In the latter parts of the 19th century, Chamber of Commerce boosters, railroad developments and the emergence of Californian real estate supported a series of land booms that continued for more than 100 years. During this time California was transformed, but without much apparent local history it was up to incoming groups to define the horizons they met. Encouraged by the potential of this relatively untouched region, people arrived in great numbers, borrowing or bringing with them architectural influences from an encyclopaedic roster of movements around the world. Driven by a desire to start new communities with fresh, contemporary identities, arrivals to the west coast set about creating their own landscape, strewn with effigies of economic intention.
While the most instantly recognisable shots from California Crazy are those of roadside restaurants and cartoon gas stations, these were not the grotesque wonders that defined the beginning of this architectural tirade. Prior to the arrival of the automobile, residents of the area became accustomed to a more sedate assortment of satirical aberrations. Reviving historic periods became the norm for commercial ventures, particularly as the Mission Style became fashionable in the 1880s. Faking a local history that simply never was, transit stations, shops and schools adopted their aesthetic identity from a romantic (but non-existent) past, shovelling hollow narratives into the gaping holes of the state’s heritage.
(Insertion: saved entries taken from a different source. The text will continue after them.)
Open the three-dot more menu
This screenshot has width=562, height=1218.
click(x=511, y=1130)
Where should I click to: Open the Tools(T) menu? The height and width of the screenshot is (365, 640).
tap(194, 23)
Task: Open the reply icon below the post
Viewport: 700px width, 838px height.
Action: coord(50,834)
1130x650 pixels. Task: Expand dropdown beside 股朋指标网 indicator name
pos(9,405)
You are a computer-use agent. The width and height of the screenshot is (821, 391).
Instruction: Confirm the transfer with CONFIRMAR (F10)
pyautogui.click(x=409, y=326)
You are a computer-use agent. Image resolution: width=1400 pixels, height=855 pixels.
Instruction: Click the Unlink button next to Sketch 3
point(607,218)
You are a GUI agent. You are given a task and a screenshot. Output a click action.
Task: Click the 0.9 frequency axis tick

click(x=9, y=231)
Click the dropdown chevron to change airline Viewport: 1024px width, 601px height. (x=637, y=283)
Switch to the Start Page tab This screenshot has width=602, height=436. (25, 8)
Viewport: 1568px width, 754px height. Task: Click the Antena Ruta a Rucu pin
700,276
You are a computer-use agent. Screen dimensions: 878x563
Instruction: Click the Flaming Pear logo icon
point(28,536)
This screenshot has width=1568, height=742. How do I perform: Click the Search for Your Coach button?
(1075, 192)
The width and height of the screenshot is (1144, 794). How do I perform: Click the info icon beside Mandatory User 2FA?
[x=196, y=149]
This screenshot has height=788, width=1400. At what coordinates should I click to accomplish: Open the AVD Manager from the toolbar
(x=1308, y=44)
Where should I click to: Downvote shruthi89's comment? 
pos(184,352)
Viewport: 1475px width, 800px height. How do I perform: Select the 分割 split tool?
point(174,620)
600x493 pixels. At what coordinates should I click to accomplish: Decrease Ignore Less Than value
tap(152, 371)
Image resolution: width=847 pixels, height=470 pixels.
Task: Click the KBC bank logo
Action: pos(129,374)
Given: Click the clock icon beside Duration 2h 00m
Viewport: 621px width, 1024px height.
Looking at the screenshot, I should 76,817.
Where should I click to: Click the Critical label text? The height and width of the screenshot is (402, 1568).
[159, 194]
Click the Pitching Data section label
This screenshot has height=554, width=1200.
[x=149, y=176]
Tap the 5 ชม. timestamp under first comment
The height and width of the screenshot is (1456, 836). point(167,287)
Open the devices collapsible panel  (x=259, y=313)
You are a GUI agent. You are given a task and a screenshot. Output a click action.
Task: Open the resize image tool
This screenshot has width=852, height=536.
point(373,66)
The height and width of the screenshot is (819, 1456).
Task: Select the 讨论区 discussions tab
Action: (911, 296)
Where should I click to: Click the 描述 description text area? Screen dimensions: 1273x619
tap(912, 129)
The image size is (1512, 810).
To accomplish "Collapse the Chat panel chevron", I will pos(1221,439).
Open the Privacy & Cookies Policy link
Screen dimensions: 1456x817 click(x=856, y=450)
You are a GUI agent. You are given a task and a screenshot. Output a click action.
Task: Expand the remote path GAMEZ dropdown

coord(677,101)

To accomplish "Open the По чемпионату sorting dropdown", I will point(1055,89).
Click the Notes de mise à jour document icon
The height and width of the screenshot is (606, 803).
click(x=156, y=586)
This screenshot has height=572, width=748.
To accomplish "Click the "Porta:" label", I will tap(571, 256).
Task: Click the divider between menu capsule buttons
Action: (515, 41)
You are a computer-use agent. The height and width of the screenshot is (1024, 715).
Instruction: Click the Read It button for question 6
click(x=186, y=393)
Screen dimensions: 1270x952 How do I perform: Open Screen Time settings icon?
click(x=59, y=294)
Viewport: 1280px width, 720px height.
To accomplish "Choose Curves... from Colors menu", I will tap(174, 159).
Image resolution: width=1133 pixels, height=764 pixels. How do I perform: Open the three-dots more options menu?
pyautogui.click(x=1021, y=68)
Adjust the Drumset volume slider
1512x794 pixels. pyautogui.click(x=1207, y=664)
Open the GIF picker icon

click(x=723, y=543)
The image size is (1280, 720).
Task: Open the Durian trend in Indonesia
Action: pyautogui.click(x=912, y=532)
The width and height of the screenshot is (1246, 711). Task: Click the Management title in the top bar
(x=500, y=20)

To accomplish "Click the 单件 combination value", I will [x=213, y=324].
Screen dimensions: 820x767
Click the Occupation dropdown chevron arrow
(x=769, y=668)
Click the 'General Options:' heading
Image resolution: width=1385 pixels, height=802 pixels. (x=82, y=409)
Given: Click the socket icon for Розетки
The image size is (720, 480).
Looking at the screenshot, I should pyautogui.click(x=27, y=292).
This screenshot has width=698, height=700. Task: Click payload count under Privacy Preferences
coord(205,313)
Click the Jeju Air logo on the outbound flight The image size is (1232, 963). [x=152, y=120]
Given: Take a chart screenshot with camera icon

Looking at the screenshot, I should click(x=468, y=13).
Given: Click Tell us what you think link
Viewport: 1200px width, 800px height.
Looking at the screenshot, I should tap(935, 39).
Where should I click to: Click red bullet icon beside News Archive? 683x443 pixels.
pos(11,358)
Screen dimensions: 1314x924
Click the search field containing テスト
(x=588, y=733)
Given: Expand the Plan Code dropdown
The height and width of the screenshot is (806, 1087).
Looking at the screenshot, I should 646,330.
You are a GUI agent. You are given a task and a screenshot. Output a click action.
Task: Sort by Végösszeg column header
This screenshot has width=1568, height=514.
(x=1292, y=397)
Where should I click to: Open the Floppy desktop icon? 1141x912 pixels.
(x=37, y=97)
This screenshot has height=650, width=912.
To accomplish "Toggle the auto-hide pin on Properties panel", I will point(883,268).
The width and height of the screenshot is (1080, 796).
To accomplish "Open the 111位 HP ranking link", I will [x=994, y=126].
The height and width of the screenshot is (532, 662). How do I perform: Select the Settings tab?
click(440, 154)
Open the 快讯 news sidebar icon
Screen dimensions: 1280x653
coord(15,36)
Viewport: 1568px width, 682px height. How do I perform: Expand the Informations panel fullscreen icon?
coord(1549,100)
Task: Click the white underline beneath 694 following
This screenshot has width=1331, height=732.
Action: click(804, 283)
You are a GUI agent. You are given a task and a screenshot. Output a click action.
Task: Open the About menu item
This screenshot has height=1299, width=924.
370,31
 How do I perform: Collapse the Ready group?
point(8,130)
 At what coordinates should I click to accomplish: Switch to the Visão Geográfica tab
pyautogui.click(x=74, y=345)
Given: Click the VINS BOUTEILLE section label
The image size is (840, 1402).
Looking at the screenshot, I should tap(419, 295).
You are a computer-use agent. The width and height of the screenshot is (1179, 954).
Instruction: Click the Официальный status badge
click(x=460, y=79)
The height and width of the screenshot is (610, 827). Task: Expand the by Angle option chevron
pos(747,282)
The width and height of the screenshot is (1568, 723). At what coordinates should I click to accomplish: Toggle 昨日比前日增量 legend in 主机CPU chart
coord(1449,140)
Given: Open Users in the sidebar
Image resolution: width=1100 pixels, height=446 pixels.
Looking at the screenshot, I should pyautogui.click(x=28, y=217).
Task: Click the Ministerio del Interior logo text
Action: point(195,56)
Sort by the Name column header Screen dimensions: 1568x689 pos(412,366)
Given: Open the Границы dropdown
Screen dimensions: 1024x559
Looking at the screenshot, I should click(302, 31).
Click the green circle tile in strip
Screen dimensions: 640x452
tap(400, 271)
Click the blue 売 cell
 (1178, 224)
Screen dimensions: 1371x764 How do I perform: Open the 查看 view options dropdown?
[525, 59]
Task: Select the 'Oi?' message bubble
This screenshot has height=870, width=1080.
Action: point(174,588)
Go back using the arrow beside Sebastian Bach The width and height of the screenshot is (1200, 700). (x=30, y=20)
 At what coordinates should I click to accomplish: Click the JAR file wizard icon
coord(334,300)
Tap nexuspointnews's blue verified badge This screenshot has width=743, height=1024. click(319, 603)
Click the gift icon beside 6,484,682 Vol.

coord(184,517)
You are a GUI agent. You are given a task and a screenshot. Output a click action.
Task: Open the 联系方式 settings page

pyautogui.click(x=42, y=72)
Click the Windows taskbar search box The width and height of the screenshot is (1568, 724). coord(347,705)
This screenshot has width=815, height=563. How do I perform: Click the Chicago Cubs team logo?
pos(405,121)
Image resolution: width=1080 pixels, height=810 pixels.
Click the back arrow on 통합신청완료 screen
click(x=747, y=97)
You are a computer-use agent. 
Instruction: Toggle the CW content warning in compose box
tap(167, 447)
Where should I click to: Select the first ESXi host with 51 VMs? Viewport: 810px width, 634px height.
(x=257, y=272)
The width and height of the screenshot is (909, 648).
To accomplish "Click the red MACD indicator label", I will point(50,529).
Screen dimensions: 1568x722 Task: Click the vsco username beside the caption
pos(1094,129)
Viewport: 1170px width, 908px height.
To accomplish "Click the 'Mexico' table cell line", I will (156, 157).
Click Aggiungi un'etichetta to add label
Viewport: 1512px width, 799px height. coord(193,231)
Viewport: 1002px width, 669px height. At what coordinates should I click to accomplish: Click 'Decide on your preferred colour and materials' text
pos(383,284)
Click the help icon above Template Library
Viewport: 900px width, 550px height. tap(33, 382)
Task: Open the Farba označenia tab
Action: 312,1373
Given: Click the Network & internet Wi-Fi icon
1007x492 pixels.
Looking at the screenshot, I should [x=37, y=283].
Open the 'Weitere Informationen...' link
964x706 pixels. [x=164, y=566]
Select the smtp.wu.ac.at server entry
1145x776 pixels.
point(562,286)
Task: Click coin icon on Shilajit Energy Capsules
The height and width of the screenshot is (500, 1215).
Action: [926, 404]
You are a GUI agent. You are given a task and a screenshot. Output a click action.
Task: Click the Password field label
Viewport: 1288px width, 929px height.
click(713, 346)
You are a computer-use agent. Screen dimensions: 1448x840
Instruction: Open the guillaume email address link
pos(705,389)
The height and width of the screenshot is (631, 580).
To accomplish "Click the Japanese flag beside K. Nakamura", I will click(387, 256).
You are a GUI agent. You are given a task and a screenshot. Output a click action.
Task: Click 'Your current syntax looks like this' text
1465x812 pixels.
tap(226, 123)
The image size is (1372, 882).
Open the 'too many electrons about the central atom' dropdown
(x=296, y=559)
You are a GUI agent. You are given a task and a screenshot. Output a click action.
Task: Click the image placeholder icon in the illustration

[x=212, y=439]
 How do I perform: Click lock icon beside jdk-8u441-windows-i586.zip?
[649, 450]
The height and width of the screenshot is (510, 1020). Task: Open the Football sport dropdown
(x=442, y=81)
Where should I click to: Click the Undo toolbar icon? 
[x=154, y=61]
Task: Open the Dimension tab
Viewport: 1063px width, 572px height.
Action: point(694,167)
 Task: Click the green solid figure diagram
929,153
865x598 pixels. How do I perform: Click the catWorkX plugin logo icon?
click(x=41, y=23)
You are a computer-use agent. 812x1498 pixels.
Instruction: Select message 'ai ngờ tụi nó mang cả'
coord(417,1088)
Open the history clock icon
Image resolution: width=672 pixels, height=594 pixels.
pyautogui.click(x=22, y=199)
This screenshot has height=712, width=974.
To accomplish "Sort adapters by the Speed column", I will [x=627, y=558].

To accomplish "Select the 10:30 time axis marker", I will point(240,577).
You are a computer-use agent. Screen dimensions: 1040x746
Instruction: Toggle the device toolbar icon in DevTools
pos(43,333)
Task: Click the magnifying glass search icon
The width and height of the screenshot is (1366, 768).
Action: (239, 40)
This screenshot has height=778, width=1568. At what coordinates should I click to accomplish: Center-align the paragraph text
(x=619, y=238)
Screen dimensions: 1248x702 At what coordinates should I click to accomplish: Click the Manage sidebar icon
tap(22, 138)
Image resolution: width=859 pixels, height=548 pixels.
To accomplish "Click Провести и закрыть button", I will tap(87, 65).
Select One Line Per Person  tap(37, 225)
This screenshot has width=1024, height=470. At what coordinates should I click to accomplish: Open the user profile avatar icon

As the decades rolled on and into the 20th century, the Arts and Crafts movements injected westernised versions of Asian style into the landscape, with California’s apparent lack of requirement for historical context making it the perfect blank canvas for experimental architecture. Commentating on this uninhibited urban development, in 1922 the Los Angeles Times reacted to the construction of a downtown apartment building that claimed to be the first to adapt early Aztec architecture to modern structural designing. “Los Angeles is noted for the diversity of architecture entering the planning of its building, the types of design here being almost as cosmopolitan as the populations.”
In the 40 years since it was first published, Heimann’s bible of oddball buildings has opened many eyes to the fascinating catalysts behind an architectural subculture that is widely ignored by traditional academics. For some, California Crazy was the inspiration needed to start their own research, meaning that this timely re-issue features a number of previously unpublished photographs.
California Crazy is out now, pubished by Taschen.